WORK ITEM >>
Make an exact copy of each entry, leaving out every picture.
SOURCE DATA Start Marker
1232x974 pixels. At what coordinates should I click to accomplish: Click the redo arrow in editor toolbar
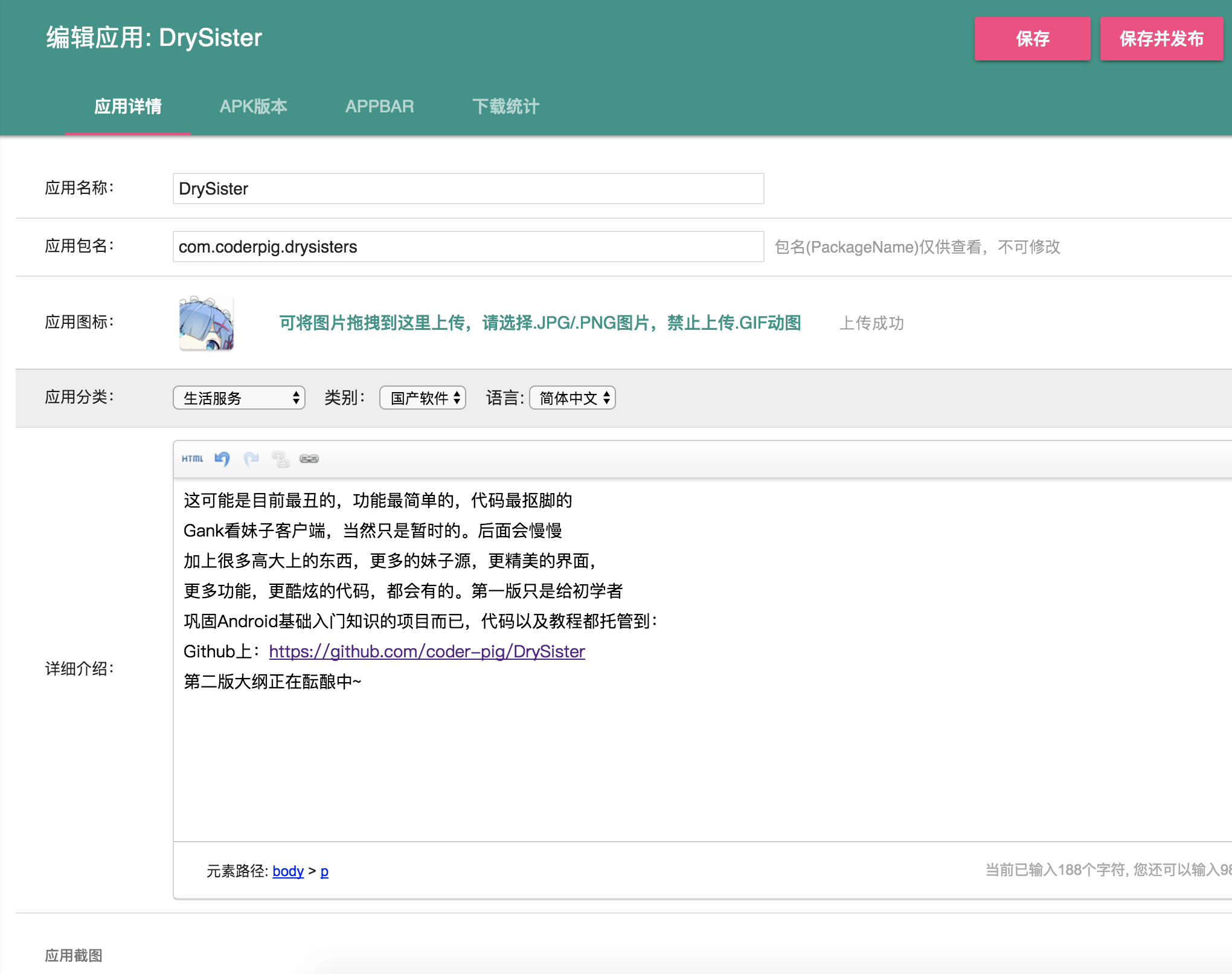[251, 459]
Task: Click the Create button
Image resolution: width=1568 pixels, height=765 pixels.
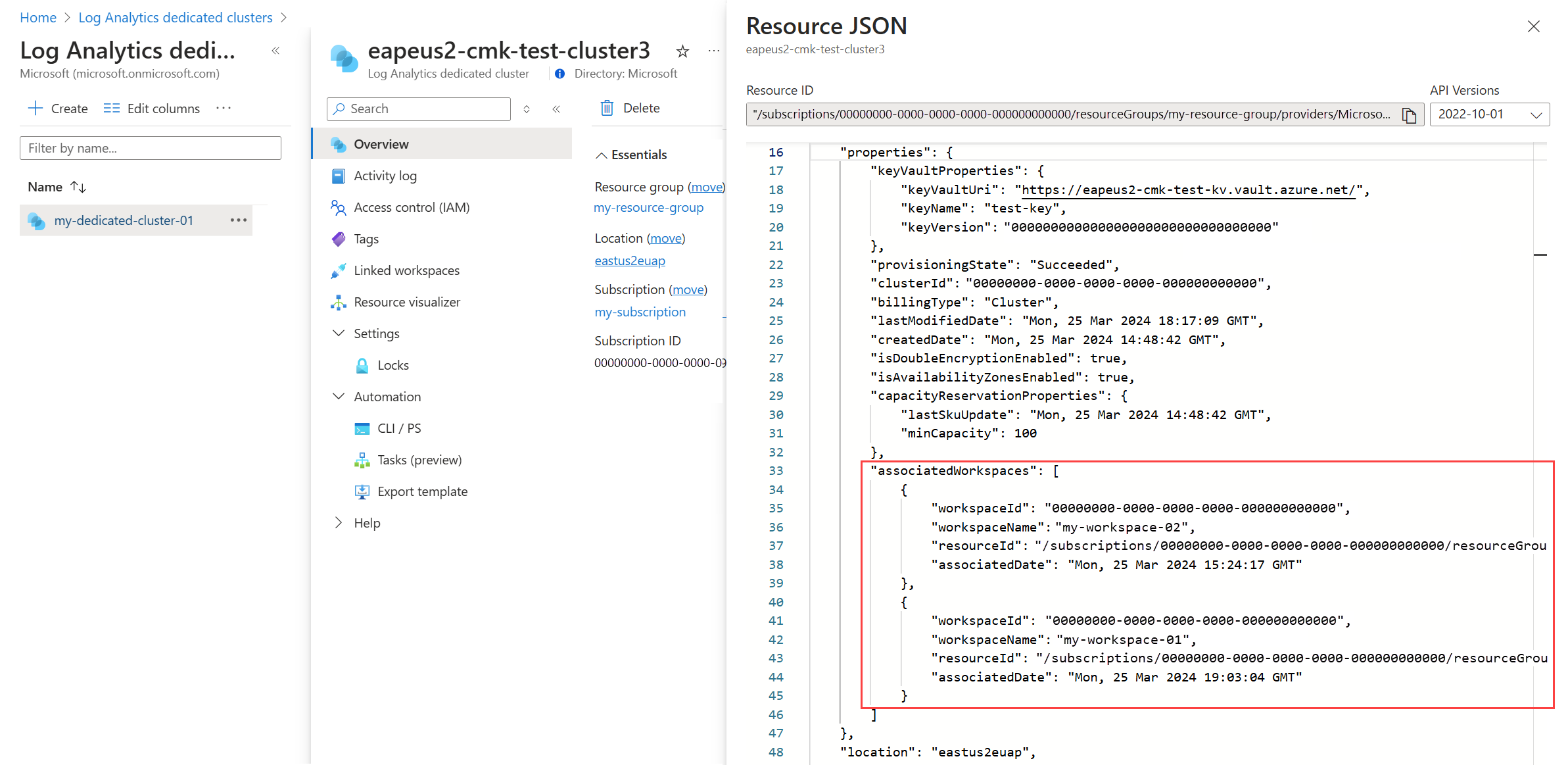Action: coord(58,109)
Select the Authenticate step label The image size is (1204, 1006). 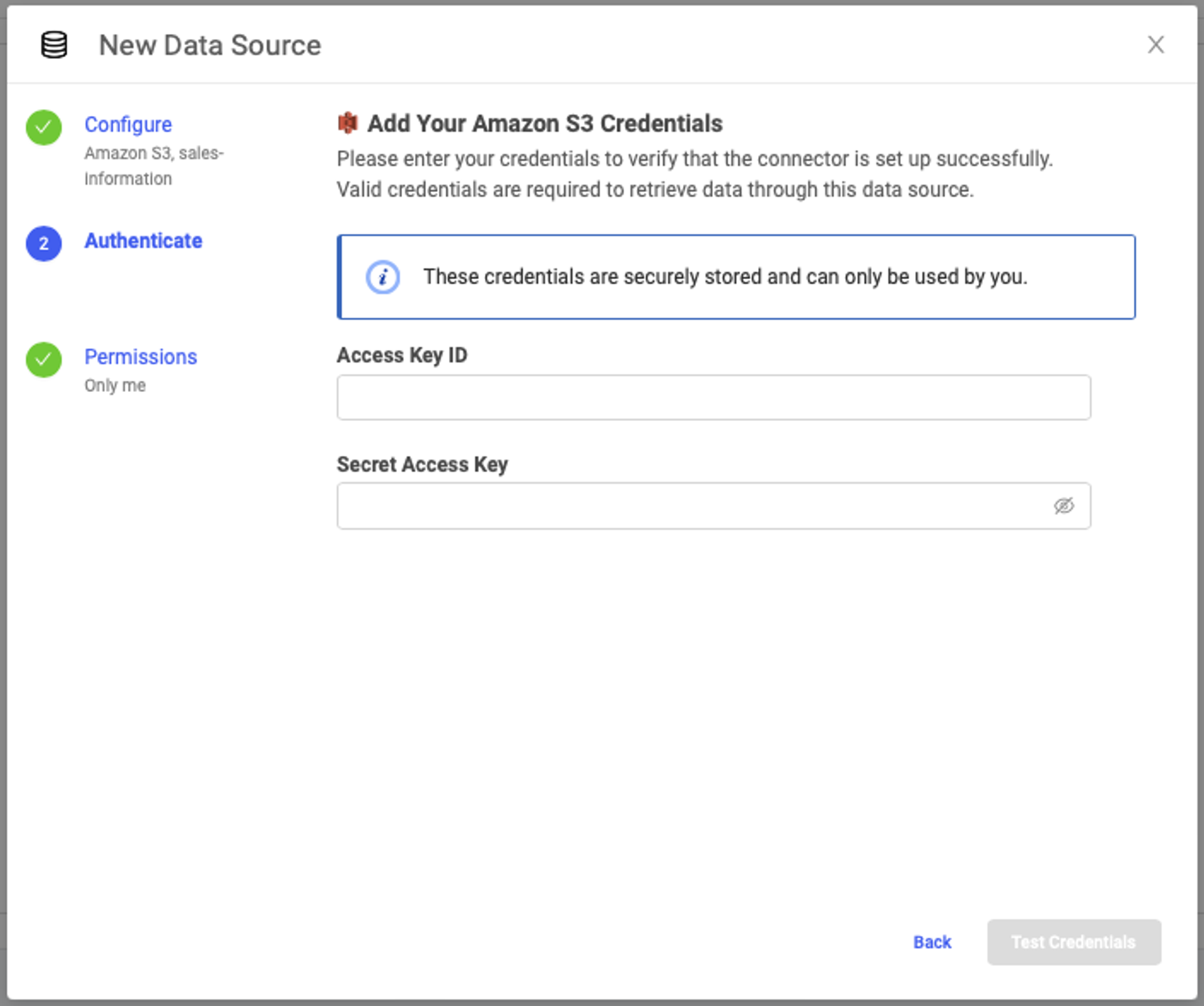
SOURCE DATA End Marker
FINISHED EXERCISE >>
1232x974 pixels. At what coordinates should I click to accomplish: Click the redo arrow in editor toolbar
[251, 459]
Task: Click the Create button
Image resolution: width=1568 pixels, height=765 pixels.
Action: coord(58,109)
Select the Authenticate step label The image size is (1204, 1006). 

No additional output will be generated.